Segment Start: Excerpted records

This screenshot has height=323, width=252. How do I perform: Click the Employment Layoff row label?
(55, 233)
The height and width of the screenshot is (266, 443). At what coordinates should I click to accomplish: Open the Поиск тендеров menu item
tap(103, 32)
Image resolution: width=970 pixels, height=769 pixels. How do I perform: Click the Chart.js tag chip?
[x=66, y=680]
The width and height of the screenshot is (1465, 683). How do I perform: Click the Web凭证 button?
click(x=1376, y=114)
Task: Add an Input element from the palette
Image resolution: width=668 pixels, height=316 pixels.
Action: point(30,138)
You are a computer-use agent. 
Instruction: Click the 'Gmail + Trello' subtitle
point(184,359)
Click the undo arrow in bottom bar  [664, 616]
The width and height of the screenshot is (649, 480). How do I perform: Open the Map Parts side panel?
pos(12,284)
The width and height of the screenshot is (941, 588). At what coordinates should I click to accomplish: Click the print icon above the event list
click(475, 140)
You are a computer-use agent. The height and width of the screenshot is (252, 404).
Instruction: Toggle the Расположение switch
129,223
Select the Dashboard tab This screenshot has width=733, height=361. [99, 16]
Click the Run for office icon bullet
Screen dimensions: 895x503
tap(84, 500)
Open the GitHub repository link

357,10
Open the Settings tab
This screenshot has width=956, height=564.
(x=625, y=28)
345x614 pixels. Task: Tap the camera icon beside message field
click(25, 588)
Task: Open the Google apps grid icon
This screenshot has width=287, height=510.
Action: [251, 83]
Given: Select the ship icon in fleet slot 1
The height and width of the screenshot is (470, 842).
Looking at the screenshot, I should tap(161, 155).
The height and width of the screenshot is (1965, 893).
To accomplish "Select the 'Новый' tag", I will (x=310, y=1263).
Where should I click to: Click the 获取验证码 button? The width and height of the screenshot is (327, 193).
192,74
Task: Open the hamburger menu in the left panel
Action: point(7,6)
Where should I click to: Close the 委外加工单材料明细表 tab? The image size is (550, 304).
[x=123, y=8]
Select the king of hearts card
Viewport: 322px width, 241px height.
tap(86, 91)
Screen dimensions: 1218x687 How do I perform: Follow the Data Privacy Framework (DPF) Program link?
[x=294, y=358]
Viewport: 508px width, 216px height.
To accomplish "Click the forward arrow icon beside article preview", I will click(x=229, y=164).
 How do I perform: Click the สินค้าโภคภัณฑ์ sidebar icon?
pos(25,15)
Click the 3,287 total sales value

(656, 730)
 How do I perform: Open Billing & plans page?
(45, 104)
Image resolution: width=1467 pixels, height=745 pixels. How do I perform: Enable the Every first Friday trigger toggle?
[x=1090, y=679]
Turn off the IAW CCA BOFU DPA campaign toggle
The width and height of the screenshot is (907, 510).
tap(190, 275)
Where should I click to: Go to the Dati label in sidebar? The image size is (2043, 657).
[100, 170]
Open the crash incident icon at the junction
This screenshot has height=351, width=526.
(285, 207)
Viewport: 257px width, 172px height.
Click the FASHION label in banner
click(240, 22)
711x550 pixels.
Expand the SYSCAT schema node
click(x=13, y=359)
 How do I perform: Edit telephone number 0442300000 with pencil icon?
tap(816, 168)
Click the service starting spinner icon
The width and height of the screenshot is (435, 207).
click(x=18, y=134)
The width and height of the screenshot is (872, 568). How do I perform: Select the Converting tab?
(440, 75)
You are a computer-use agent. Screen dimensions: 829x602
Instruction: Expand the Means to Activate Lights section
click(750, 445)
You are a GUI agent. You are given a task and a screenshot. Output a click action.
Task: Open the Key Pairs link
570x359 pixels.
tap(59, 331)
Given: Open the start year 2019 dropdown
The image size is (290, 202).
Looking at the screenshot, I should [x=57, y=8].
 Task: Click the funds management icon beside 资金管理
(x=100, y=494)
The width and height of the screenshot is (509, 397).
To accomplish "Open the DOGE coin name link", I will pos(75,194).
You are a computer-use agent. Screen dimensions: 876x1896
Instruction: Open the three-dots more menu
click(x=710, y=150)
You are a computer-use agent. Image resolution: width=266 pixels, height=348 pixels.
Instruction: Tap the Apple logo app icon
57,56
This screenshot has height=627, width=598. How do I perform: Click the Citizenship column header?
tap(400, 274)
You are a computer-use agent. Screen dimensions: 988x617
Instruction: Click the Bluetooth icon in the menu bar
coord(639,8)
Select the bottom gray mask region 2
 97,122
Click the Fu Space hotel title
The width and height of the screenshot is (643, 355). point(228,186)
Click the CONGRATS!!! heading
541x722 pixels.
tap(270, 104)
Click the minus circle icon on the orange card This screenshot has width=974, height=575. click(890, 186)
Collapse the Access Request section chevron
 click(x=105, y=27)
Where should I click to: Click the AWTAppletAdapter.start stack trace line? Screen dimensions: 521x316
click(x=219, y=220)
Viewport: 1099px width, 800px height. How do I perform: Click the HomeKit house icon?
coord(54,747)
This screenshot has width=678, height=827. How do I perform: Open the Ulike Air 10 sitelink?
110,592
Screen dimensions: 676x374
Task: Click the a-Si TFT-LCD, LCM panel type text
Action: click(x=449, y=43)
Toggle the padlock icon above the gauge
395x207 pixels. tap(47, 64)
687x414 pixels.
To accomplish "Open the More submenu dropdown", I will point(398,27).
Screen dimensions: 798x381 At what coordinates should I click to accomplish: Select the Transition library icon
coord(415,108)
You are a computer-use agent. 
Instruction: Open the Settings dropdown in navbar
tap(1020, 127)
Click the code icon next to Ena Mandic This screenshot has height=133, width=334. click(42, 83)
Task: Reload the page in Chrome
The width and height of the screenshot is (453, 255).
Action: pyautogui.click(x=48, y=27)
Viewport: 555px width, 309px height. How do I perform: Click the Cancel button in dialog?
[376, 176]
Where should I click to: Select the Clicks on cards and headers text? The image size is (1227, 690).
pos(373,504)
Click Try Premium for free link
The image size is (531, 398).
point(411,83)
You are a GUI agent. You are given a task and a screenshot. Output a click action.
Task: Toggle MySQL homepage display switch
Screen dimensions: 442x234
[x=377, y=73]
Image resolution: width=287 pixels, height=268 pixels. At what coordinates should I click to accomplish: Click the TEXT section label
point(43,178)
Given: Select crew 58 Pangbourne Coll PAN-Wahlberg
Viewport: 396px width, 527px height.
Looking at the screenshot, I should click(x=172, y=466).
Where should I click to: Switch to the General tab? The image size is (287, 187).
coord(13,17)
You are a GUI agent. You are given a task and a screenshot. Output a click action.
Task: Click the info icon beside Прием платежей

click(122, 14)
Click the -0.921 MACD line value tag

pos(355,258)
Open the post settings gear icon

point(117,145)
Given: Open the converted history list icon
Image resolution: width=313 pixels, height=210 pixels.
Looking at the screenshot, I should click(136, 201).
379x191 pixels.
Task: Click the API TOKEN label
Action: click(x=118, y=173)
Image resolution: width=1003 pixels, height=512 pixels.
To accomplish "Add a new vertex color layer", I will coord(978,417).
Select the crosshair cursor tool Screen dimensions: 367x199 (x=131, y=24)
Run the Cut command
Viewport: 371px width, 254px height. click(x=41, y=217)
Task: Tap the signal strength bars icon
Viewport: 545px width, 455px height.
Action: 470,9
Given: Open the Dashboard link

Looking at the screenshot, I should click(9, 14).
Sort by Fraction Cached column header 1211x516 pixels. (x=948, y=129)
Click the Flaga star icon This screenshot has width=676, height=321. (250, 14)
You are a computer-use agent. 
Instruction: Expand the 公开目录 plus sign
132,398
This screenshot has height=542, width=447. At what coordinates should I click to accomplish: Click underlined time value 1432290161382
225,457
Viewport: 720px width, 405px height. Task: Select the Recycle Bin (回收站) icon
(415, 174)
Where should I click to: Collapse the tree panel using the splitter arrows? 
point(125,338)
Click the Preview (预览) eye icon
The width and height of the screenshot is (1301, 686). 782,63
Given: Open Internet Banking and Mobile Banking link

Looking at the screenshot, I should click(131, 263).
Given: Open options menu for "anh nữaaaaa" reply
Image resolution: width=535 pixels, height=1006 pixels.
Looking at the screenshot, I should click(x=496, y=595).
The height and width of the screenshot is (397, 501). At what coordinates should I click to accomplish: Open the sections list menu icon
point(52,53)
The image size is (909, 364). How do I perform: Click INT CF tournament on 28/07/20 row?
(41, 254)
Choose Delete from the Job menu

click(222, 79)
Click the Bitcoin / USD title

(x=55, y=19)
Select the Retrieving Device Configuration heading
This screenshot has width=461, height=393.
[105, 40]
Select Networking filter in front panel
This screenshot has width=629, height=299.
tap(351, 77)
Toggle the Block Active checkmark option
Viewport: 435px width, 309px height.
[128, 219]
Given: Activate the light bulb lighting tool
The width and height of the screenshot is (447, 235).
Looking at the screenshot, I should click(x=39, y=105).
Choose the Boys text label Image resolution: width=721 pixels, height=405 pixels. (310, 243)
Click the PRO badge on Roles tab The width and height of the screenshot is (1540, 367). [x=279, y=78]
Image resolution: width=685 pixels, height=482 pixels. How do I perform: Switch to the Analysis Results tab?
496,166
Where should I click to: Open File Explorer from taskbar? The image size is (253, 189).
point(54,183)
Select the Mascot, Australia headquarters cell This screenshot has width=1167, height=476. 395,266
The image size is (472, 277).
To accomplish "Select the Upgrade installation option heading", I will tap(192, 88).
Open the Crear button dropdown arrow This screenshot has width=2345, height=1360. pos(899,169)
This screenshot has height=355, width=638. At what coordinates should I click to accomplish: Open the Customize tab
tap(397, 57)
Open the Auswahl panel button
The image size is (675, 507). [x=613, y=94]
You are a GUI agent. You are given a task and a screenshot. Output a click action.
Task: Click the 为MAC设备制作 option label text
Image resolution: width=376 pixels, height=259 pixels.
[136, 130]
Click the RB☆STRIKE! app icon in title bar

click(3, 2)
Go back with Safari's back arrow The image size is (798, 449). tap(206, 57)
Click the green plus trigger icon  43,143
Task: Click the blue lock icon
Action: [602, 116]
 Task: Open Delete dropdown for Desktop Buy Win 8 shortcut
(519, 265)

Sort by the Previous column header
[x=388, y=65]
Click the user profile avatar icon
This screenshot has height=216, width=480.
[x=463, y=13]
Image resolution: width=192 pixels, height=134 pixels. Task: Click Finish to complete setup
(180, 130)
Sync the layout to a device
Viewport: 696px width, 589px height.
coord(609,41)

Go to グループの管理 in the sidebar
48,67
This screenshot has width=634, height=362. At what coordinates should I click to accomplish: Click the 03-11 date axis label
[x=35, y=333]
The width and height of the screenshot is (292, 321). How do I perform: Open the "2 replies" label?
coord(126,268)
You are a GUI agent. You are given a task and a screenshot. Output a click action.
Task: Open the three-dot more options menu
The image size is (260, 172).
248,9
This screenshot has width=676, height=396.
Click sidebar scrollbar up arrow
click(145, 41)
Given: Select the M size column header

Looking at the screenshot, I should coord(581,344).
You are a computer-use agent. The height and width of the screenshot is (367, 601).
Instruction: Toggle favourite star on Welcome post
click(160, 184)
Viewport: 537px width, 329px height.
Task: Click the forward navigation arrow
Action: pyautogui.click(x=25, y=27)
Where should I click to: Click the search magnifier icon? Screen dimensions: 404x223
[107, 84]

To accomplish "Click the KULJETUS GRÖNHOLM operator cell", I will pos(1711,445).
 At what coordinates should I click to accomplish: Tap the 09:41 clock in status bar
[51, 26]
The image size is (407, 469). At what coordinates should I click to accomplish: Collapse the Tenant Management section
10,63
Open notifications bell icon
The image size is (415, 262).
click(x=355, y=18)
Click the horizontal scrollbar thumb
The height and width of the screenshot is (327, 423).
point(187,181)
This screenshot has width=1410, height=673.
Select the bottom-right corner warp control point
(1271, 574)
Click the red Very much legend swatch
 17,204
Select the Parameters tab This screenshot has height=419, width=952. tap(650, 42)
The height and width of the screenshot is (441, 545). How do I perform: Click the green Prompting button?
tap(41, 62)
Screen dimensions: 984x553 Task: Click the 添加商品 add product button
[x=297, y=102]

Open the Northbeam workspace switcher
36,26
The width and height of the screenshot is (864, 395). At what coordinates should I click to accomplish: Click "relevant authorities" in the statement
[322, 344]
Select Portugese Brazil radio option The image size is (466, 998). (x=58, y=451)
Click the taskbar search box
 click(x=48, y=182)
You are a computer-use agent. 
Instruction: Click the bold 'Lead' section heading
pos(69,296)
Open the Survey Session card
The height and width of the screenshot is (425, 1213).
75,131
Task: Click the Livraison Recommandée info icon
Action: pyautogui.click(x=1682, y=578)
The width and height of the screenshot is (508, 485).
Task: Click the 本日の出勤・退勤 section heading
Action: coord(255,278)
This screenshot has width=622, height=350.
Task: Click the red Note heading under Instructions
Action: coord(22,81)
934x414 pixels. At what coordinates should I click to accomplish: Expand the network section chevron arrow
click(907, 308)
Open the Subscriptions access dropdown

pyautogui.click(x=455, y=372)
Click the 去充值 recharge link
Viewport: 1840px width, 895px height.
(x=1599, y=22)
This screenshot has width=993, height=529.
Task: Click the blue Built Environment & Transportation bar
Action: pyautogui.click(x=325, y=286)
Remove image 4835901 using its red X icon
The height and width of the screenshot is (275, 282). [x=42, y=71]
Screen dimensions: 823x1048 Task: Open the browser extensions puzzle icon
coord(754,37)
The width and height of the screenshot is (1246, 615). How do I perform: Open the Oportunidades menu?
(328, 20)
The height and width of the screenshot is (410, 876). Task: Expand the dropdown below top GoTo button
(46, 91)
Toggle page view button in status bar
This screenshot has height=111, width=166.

Segment End: Excerpted records

Set down precisely the lines above between the line holding "Choose the Boys" and the line holding "Open the Crear", inclusive, and nothing beyond them.

Choose the Boys text label Image resolution: width=721 pixels, height=405 pixels. (310, 243)
Click the PRO badge on Roles tab The width and height of the screenshot is (1540, 367). [x=279, y=78]
Image resolution: width=685 pixels, height=482 pixels. How do I perform: Switch to the Analysis Results tab?
496,166
Where should I click to: Open File Explorer from taskbar? The image size is (253, 189).
point(54,183)
Select the Mascot, Australia headquarters cell This screenshot has width=1167, height=476. 395,266
The image size is (472, 277).
To accomplish "Select the Upgrade installation option heading", I will tap(192, 88).
Open the Crear button dropdown arrow This screenshot has width=2345, height=1360. pos(899,169)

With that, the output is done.